Kosovo President Hashim Thaçi and Prime Minister Ramush Haradinaj on Wednesday (6 February) resumed their public dispute over possible border changes to end one of Europe’s most volatile territorial disputes.
Under the auspices of the EU, former foes Belgrade and Pristina have been searching for a binding agreement on their relationship 20 years after the 1998-99 war that claimed 13,000 lives.
“One of the points” of the talks with Belgrade “is demarcation of the border between Kosovo and Serbia,” Thaçi said Tuesday at a conference in Washington.

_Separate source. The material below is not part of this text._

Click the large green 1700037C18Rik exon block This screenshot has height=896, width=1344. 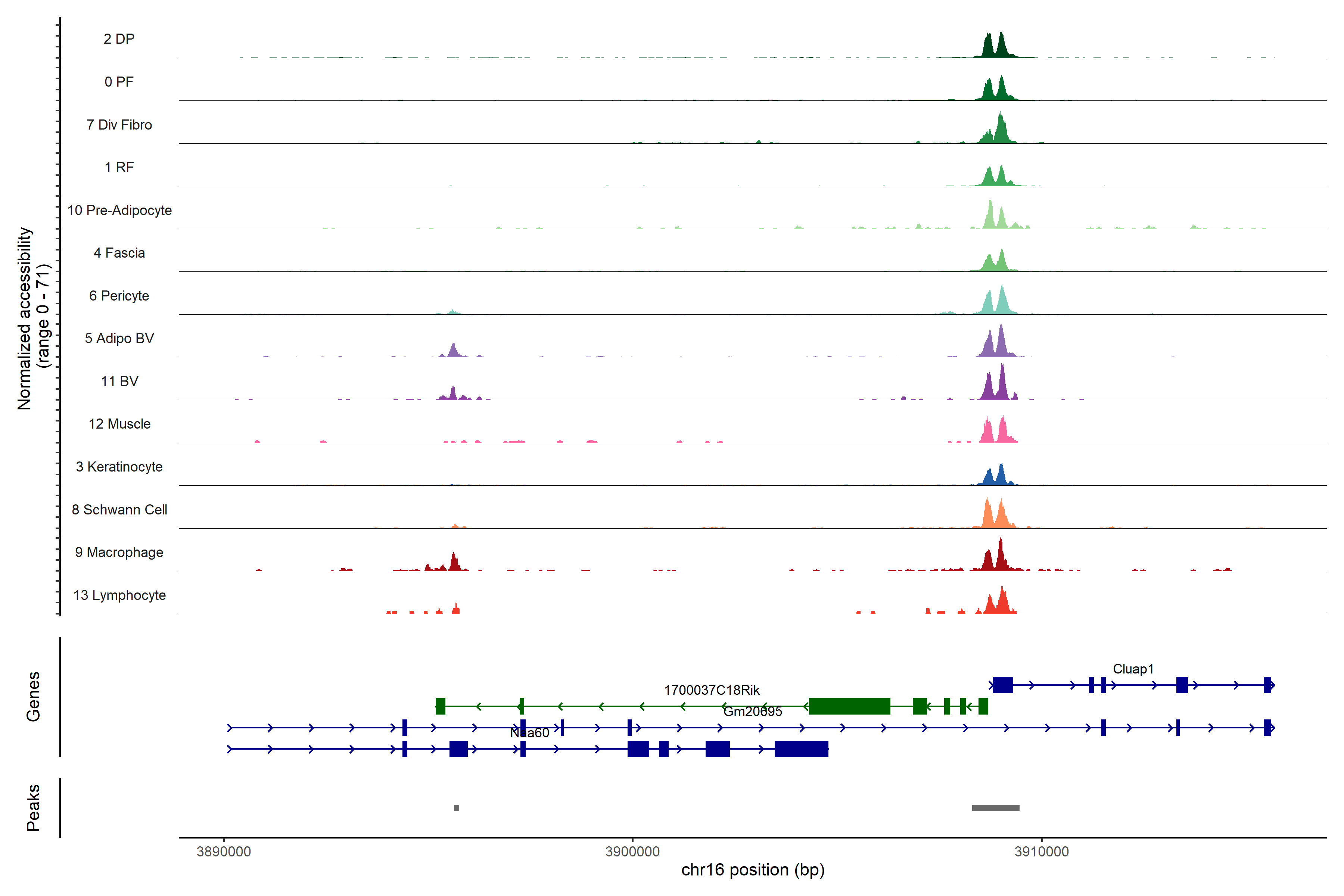point(849,706)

“This is an opportunity to correct the border in northern Kosovo and south of Serbia as well,” he said, according a statement from his press office.
“If a slight border correction is the price for a final peace agreement, then this will have to be acceptable.”

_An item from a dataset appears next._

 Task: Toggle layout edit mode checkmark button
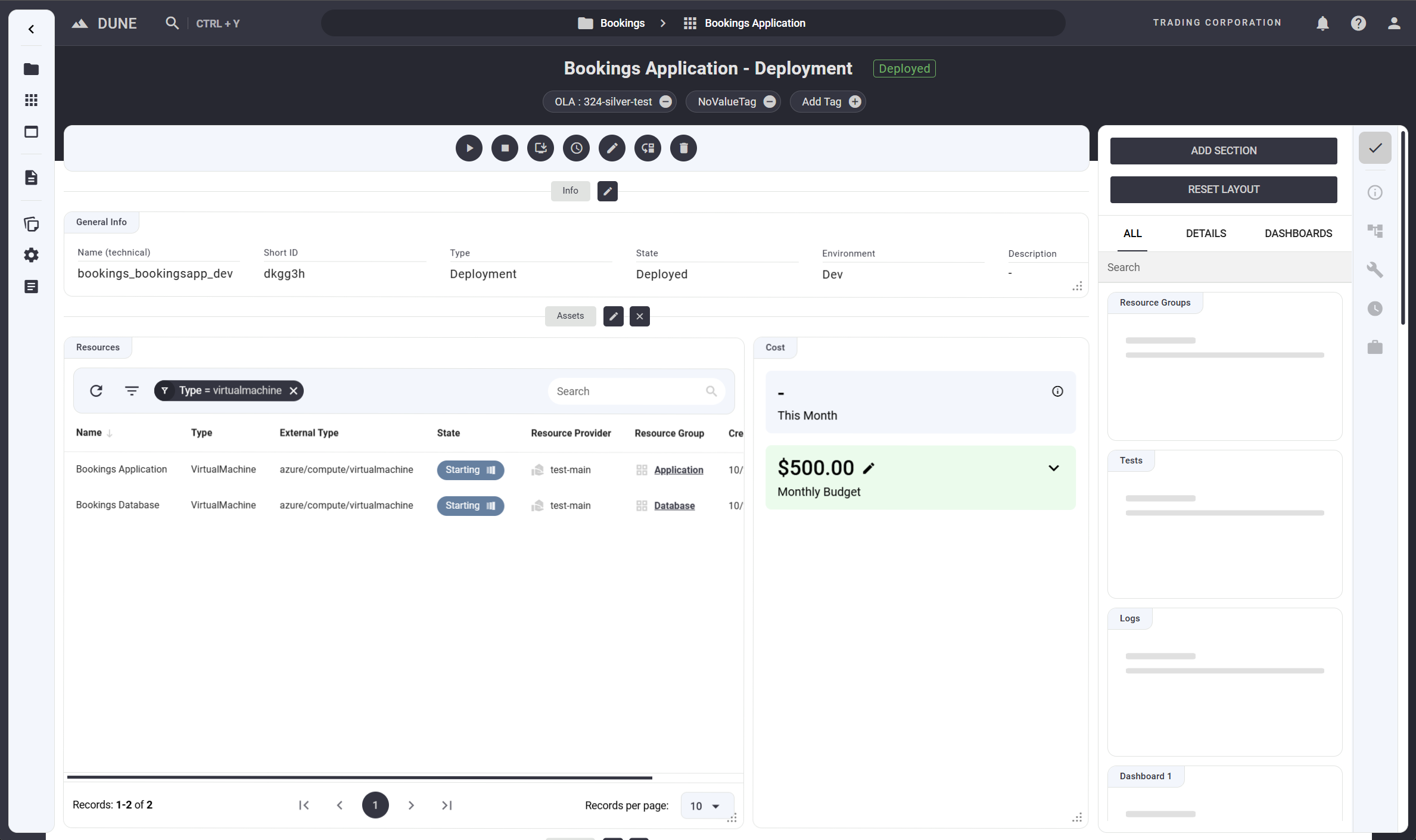(x=1374, y=148)
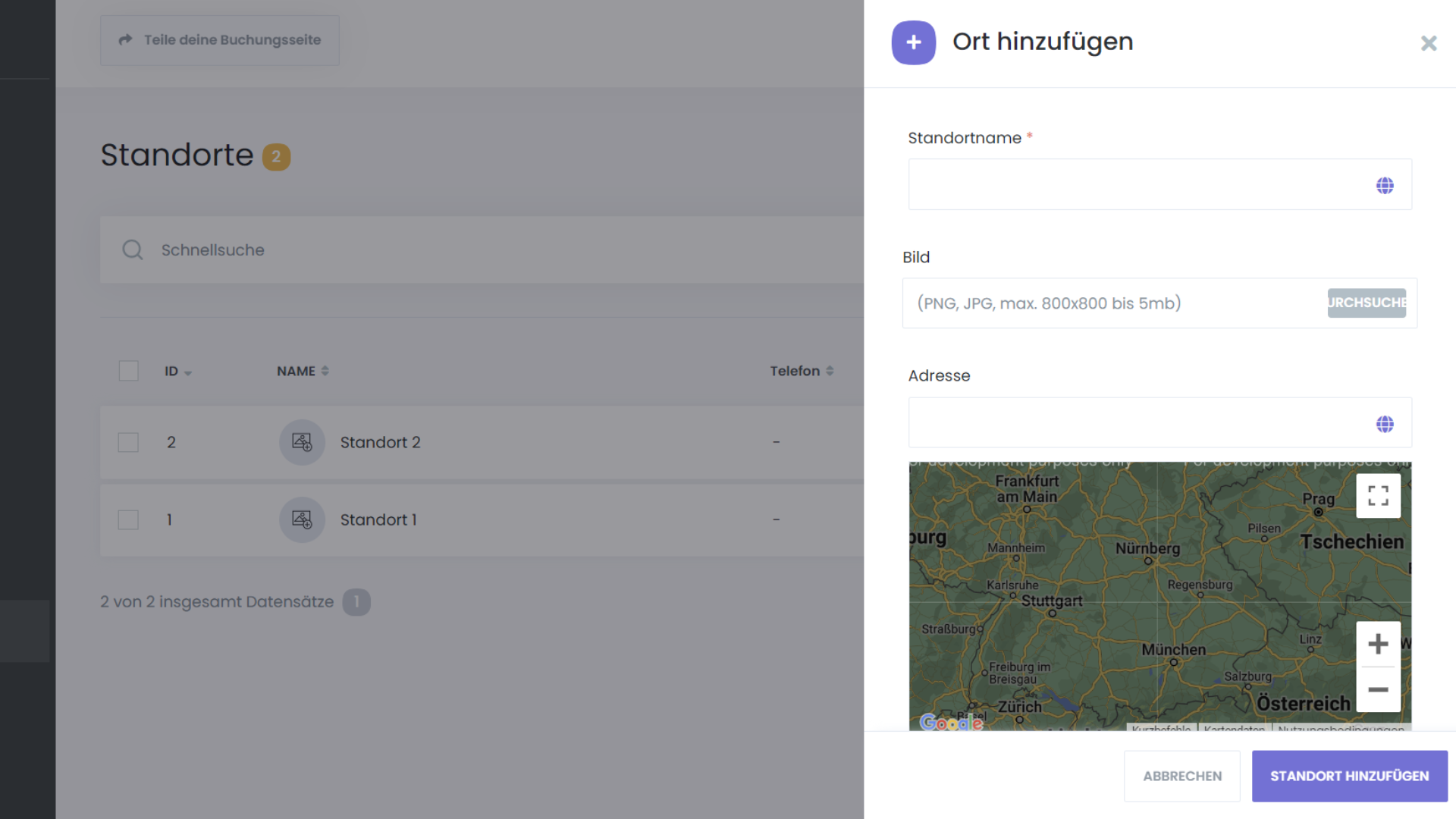Sort table by ID column arrow
This screenshot has width=1456, height=819.
click(x=187, y=372)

But on Wednesday, Prime Minister Haradinaj repeated to Kosovo journalists that “Kosovo is ready for an accord”, but “not an accord that would include issues of territories and frontiers.”

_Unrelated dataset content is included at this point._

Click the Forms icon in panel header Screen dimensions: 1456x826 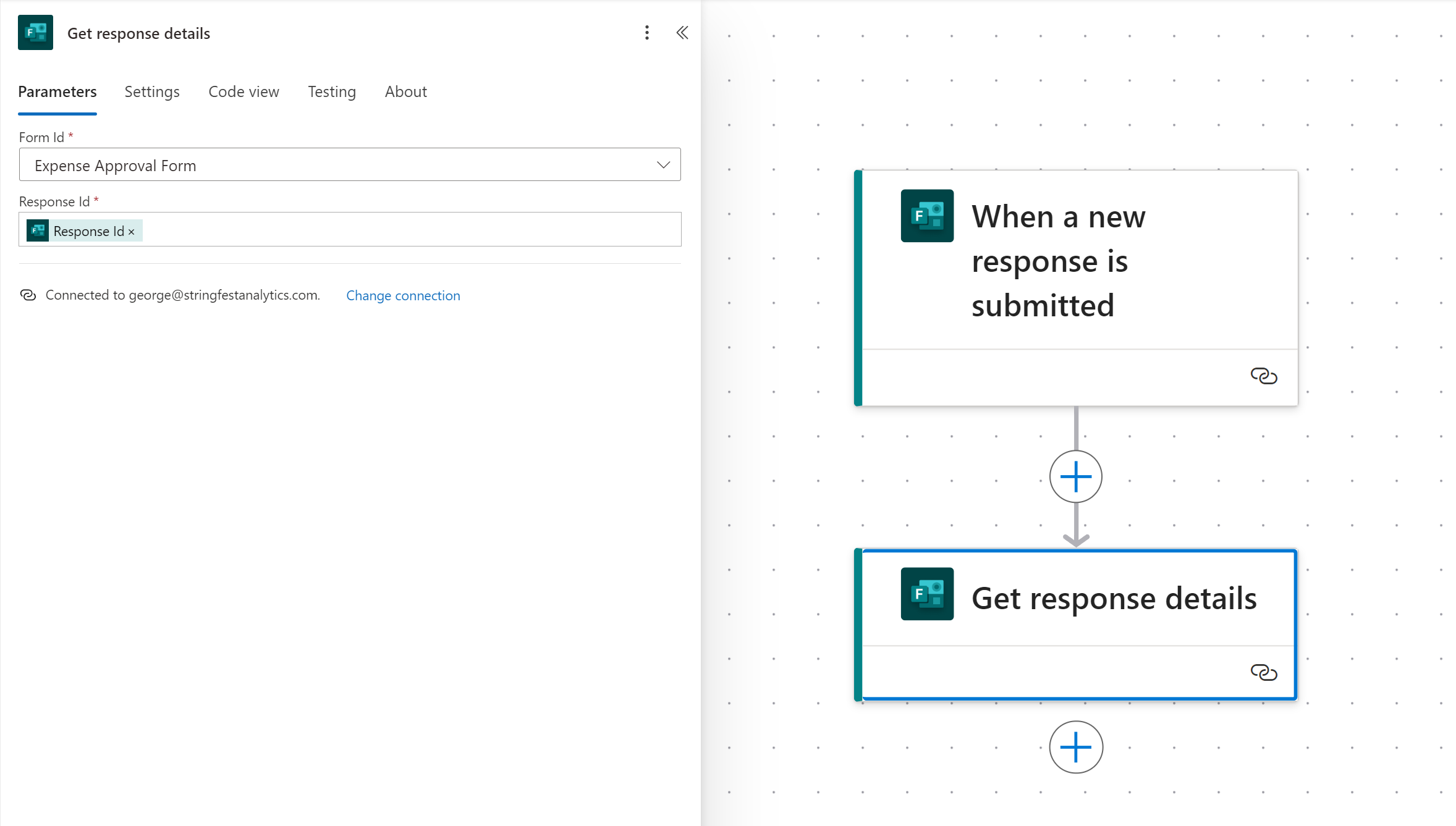tap(35, 33)
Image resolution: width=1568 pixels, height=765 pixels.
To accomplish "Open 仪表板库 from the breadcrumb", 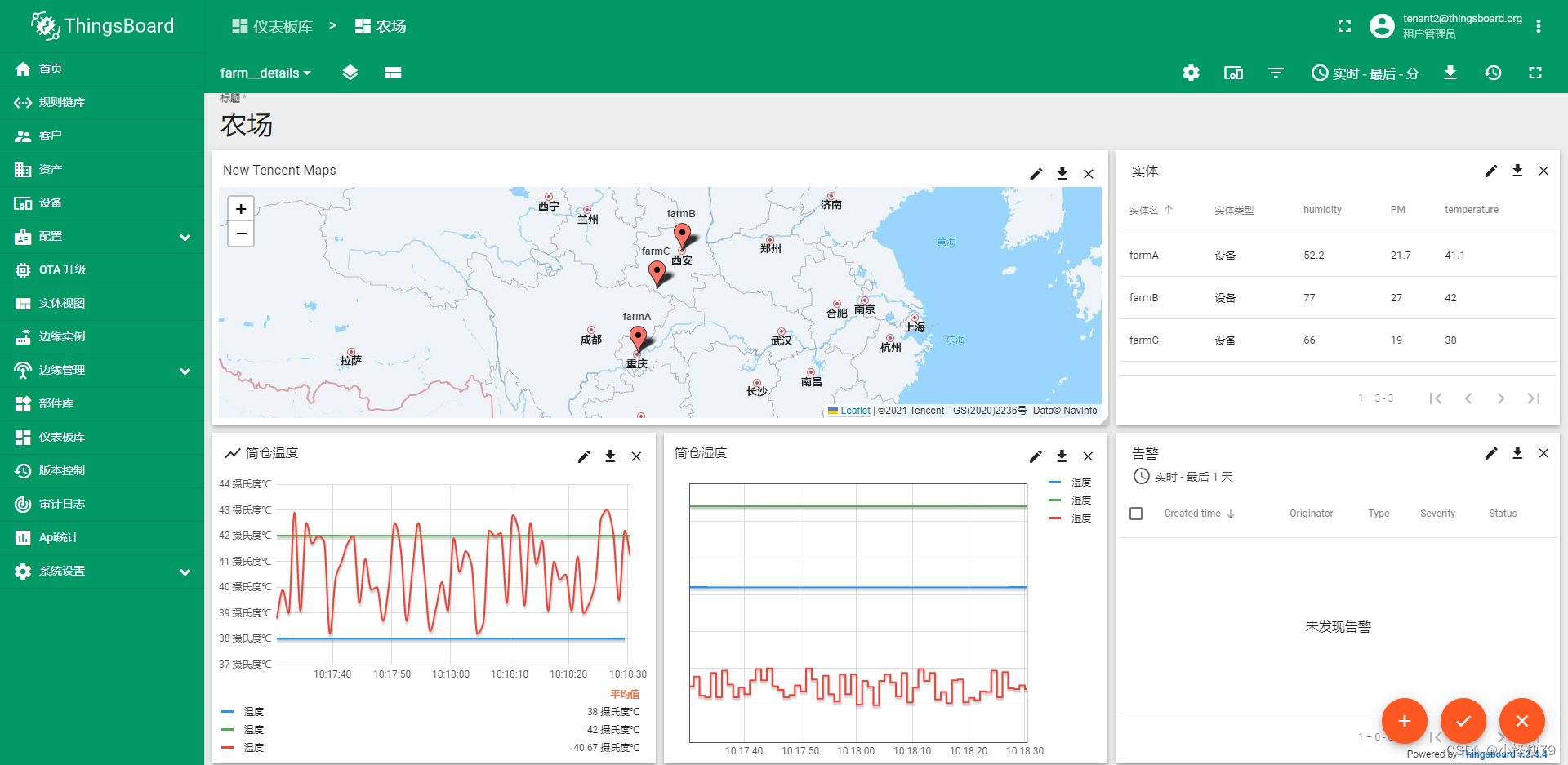I will pyautogui.click(x=272, y=25).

He said such modifications would pose a risk of war in the region. “It is not rational to go in such directions, that is even dangerous,” he told AFP last month.
Last summer Thaçi and his Serbian counterpart Aleksandar Vučić started talking about border changes in a bid to find an accord following the war.
Local media and analysts believe that Serbia could get a part of Kosovo’s north around the divided town of Mitrovica, a region mostly populated by the Serb minority where Pristina fails to impose its sovereignty.
Under that scenario, in exchange, Serbia would give a small ethnic Albanian majority area in the region of the southern town of Presevo and recognise the independence of Kosovo.
Belgrade lost the control over its former province after a NATO bombing campaign in spring 1999 that ended the conflict between Serbian armed forces and pro-independence Kosovo ethnic Albanian guerillas.
In 2008 Kosovo declared independence and was recognised by most western countries, including the US and all but five members of the European Union.
However, Serbia fiercely rejected it and thanks to Russian and China’s support has blocked its UN membership.
The talks on normalisation have been stalled for months. Serbia said it would not resume the EU-mediated dialogue with Pristina until the Kosovo government lifts a 100% customs tax on its products.
Thaçi urged for the tax to be lifted, but Haradinaj has opposed the move.